Everything to Know About Cooking and Shopping for In Season Blueberries
Plus, 3 new recipes!
The best way to shop? With the seasons. So, every 2 weeks at Kitchen Stories, we’ll be highlighting a different in-season ingredient along with 3 new recipes. To market, we go!
Deep indigo spheres with a sweet-sour taste—you’ve likely come to know blueberries pretty well over the years, finding various baked goods studded with them, sweet purplish jellies or jams, or as plump additions in cooling summer fruit salads. But, what do you actually know about these super little berries?
What’s your favorite blueberry recipe? Tell us in the comments and upload a picture of your berry best creation for all to enjoy!
1. Hello, My Name is Blueberry
One of the few commercially grown fruits native to North America, “American” blueberries are sold all over the world both fresh and processed, frozen, dried, or as purées, juices, jams, and even wines. The pea-sized berries have a sweet, sometimes acidic flavor that makes them just right for fruity baked goods, but are versatile enough for savory uses, too.
Grown mostly in North and South America, Europe, and Asia, these plump berries are often mistaken for other similar species of edible berries including bilberries (also known as European blueberries), whortleberries, and huckleberries as they look nearly identical. Simply cut them in half though, and you’ll see that blueberries have a light, greenish translucent flesh, whereas the others have deep red or purple flesh throughout. They (and their lookalikes) have become more and more popular all over the globe, with cultivation having landed in countries like South Africa, New Zealand, and Australia.
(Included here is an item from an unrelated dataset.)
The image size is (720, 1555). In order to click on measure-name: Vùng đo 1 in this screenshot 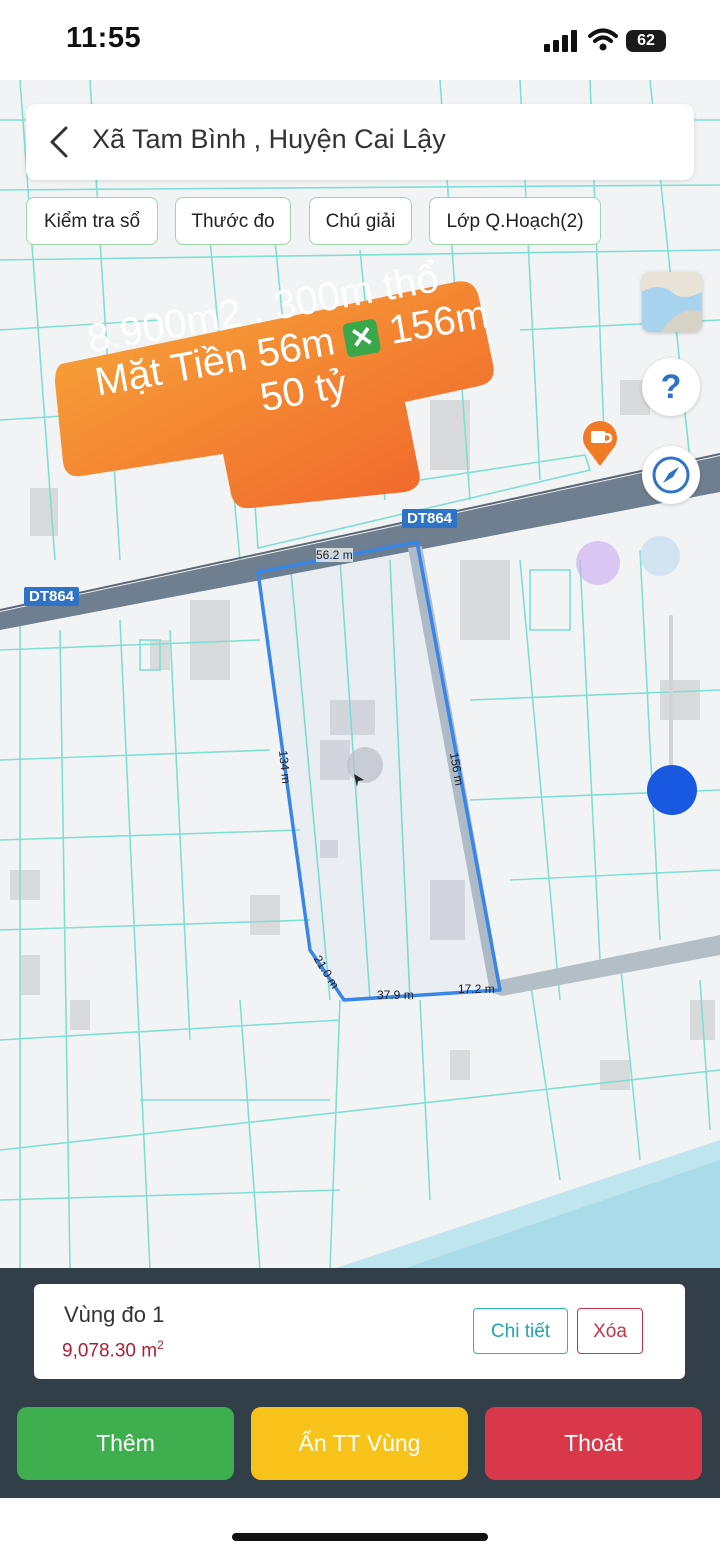, I will do `click(114, 1314)`.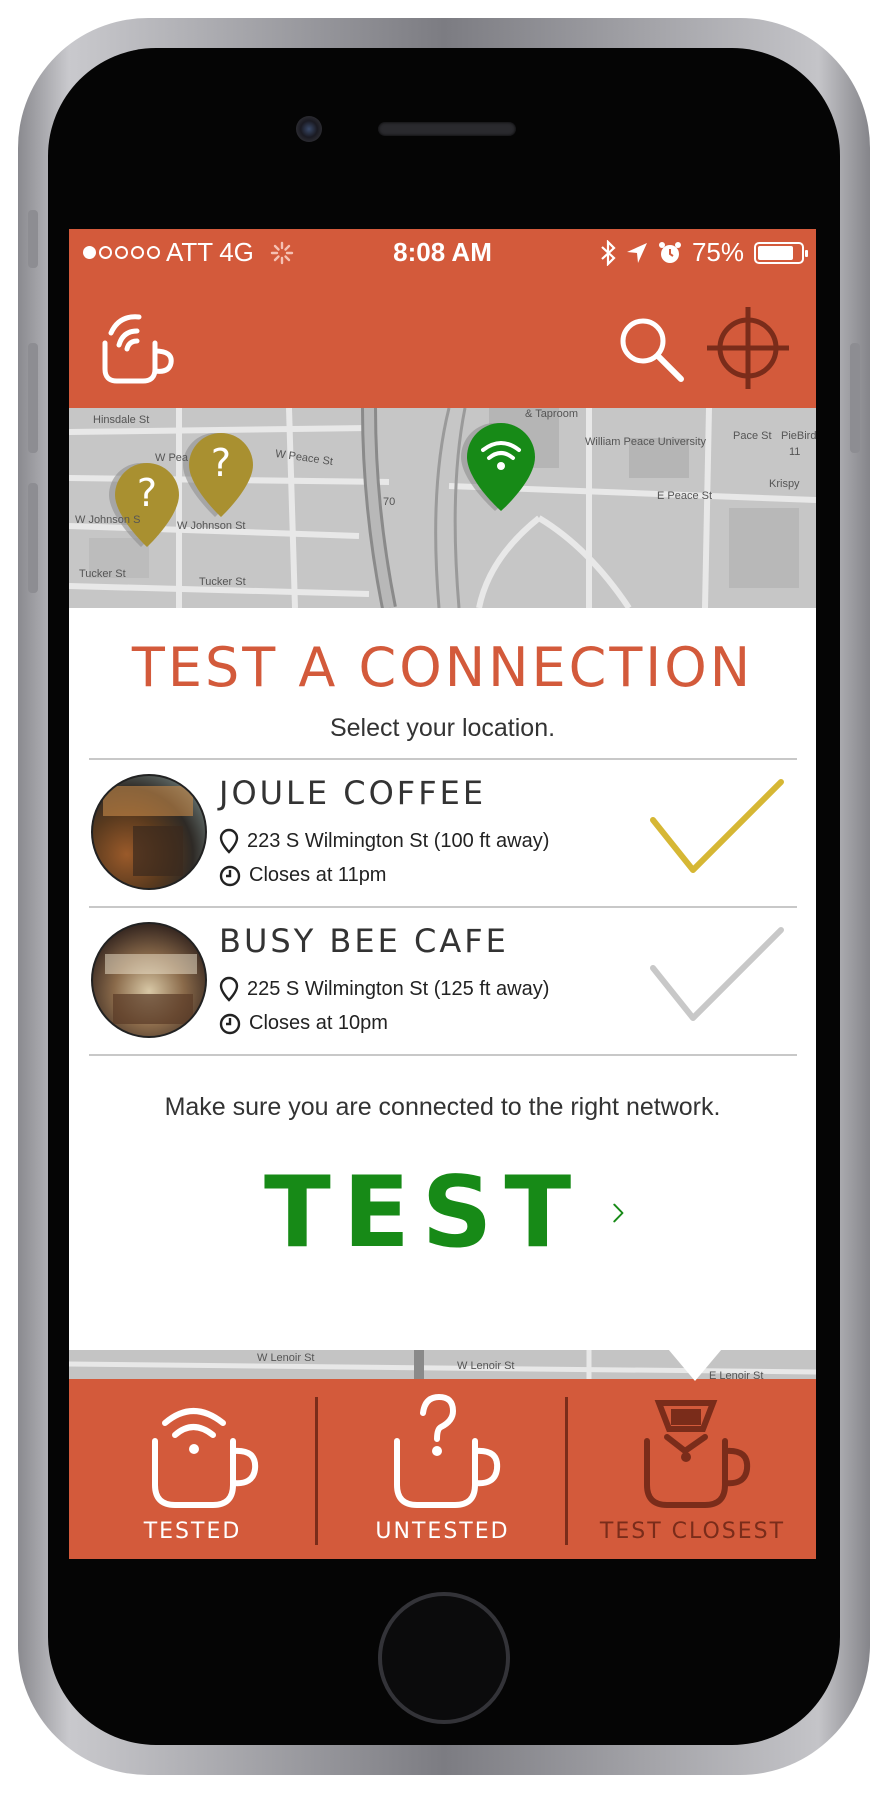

While there are many different species of blueberries, the most common varieties that you’ll likely run into are lowbush (common) blueberries, highbush blueberries, and rabbiteye blueberries—although they are unlikely to be labeled as anything other than “blueberries.” Ranging in size from approx. 1-cm/⅓-in to just under ½-cm/¼-in, ripe blueberries make perfectly pop-able snacks raw, but there are plenty of other ways to enjoy them, as you’ll soon see.
2. Why You Should Buy Blueberries
Healthy blueberries are often thought of as “superfoods”, containing moderate amounts of minerals like manganese, zinc, and iron, as well as vitamins like K, C, and B6. They also known to be “packed with antioxidants” and therefore anti-inflammatory. Their nutritional value is really an added perk to this all-rounder: Blueberries are an easy to eat and versatile fruit that you should venture to use in both sweet and savory variations.
3. When to Buy Blueberries
Blueberries are typically in season in North America from May to August, depending on local conditions. If you can't find fresh blueberries, try using bilberries as a substitute, or check your grocer's freezer aisle for frozen blueberries which, when thawed, lend the same sweet-sour flavor as their fresh counterparts to blended drinks, sauces, jellies, and certain baked goods. You can now also find dried blueberries on the market, which can be used as you would other dried berries or raisins. And then, of course, there’s blueberry jam to keep the season going all year long!
4. How to Find the Perfect Blueberry and How to Store Them
Usually found in slim plastic containers or open paper cartons, fresh blueberries should look plump and have a firm, tight skin. They shouldn’t be packed too closely together, there should be room for them to wiggle about in the container. Store them in the fridge or wash and freeze them for later use.
The highbush blueberry usually lasts longer but is less flavorful than the lowbush variety because they are bigger and have a thicker, more protective skin.